Directions for this task
Across the listing below, count the lines containing "taskbar". Answer with that number only.

*** Opening Supplied material ***

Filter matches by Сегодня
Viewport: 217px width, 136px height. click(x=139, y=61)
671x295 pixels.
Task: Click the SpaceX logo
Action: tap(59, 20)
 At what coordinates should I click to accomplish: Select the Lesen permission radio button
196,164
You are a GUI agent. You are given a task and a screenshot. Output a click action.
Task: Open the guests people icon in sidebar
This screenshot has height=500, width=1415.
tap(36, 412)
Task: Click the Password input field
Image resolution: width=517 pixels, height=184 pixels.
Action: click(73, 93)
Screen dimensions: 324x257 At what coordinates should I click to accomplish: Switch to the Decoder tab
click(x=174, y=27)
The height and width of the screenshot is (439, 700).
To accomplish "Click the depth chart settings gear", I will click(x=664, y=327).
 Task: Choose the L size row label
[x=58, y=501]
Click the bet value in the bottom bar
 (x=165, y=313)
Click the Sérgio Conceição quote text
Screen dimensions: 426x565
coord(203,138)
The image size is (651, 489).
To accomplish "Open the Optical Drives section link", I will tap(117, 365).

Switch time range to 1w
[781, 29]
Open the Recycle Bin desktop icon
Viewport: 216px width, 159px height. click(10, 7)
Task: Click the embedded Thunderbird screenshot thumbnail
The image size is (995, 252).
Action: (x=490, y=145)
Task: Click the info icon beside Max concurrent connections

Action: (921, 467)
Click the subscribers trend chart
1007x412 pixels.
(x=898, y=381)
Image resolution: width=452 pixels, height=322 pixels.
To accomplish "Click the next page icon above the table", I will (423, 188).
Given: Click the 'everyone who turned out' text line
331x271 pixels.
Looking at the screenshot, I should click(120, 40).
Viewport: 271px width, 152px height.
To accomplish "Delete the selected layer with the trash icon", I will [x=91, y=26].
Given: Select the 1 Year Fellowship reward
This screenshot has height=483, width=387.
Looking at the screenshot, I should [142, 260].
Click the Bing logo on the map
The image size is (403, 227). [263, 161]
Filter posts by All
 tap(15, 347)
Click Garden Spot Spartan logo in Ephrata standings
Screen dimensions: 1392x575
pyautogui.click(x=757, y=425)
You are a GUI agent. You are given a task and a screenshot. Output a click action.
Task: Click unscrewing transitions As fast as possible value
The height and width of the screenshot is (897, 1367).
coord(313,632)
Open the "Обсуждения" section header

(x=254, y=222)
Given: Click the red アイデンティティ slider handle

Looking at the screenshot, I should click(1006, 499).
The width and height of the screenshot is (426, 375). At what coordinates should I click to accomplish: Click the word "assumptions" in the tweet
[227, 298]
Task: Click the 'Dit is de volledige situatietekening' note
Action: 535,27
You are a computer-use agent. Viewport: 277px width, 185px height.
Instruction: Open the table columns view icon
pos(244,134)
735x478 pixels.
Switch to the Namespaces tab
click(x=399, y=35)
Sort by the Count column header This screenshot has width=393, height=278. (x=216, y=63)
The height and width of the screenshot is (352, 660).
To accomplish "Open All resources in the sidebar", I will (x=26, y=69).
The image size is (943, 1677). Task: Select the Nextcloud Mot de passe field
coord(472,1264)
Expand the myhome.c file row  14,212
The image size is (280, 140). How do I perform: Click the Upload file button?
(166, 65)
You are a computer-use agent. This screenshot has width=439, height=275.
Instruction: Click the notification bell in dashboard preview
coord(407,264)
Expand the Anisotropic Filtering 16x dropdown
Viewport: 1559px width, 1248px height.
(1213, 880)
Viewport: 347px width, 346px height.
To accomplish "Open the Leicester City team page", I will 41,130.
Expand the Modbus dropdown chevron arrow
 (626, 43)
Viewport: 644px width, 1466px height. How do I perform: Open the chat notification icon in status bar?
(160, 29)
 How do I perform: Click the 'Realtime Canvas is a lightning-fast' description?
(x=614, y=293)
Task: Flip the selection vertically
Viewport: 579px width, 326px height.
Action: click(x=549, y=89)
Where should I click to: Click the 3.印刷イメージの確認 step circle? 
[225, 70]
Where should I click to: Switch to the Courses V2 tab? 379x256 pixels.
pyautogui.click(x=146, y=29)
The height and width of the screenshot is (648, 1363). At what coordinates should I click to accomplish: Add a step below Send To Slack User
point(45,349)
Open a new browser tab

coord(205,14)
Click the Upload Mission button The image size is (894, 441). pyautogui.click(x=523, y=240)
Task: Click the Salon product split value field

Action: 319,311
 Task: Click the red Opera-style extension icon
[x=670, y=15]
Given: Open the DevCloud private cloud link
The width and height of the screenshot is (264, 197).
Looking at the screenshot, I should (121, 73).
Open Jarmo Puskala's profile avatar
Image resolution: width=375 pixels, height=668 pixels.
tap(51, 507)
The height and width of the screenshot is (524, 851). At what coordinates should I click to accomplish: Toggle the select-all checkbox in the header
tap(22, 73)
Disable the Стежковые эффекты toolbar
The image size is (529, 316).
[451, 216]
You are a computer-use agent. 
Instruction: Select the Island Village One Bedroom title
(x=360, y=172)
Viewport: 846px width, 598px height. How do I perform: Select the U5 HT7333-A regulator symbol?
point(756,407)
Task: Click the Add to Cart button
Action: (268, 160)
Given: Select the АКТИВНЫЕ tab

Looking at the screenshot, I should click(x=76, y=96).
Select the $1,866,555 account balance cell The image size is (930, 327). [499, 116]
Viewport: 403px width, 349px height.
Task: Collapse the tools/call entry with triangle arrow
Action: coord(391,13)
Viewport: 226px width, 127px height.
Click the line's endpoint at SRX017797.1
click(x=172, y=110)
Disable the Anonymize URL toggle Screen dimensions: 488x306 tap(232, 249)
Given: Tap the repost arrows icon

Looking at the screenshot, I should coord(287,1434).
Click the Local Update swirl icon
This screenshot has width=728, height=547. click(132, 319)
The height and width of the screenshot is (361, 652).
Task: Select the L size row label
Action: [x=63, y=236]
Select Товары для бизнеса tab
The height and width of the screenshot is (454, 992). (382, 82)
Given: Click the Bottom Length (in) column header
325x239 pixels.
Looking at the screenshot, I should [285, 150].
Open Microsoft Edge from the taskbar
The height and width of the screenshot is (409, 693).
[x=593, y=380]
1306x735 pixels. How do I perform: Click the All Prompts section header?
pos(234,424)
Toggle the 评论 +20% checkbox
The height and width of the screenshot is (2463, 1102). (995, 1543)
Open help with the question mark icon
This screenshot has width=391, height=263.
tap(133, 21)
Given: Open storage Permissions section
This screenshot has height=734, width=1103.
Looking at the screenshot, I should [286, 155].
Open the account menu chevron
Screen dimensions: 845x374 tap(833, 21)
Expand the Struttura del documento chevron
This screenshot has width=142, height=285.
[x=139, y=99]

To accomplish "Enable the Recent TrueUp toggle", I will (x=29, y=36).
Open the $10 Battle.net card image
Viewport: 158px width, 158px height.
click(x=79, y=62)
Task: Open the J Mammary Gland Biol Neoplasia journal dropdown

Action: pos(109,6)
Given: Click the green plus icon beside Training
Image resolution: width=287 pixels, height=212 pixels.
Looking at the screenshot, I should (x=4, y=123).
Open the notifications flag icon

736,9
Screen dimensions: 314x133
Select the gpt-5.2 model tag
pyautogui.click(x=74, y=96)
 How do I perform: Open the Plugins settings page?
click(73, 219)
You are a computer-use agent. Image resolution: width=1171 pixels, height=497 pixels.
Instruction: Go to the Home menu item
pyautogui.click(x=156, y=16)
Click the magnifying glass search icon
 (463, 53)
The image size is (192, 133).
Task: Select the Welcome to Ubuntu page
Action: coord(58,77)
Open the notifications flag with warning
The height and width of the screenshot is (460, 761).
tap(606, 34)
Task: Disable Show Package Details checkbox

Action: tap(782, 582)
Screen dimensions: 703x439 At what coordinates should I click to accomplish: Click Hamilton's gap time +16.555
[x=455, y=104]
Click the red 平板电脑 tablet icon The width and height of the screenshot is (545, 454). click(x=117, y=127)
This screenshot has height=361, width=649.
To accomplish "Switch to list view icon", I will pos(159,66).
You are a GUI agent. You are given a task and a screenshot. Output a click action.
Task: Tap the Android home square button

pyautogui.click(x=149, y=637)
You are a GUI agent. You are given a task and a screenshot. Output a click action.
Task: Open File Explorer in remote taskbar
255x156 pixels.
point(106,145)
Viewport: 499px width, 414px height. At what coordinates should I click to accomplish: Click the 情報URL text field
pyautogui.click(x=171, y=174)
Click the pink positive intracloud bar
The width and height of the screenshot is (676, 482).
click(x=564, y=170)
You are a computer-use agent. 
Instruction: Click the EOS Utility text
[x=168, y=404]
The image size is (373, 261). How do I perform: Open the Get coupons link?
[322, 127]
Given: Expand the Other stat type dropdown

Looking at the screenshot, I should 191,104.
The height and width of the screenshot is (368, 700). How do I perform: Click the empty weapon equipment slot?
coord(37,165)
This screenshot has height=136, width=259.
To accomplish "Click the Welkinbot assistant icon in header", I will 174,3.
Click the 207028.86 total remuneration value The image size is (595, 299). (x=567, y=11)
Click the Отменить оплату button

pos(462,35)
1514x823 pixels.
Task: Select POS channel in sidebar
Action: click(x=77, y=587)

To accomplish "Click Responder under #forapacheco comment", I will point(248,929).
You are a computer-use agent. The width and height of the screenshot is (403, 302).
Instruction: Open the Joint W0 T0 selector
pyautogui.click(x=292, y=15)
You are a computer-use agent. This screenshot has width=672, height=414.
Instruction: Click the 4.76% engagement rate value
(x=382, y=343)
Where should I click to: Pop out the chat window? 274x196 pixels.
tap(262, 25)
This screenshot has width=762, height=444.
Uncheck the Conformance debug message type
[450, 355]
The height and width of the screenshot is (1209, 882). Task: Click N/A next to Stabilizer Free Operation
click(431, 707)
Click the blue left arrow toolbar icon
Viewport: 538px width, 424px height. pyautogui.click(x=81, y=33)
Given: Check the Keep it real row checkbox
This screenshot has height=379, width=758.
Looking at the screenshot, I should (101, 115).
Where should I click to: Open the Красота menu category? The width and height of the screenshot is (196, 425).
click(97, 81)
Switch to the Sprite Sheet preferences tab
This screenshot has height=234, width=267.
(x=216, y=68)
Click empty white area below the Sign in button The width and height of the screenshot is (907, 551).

*** Closing Supplied material ***

Answer to the exercise
2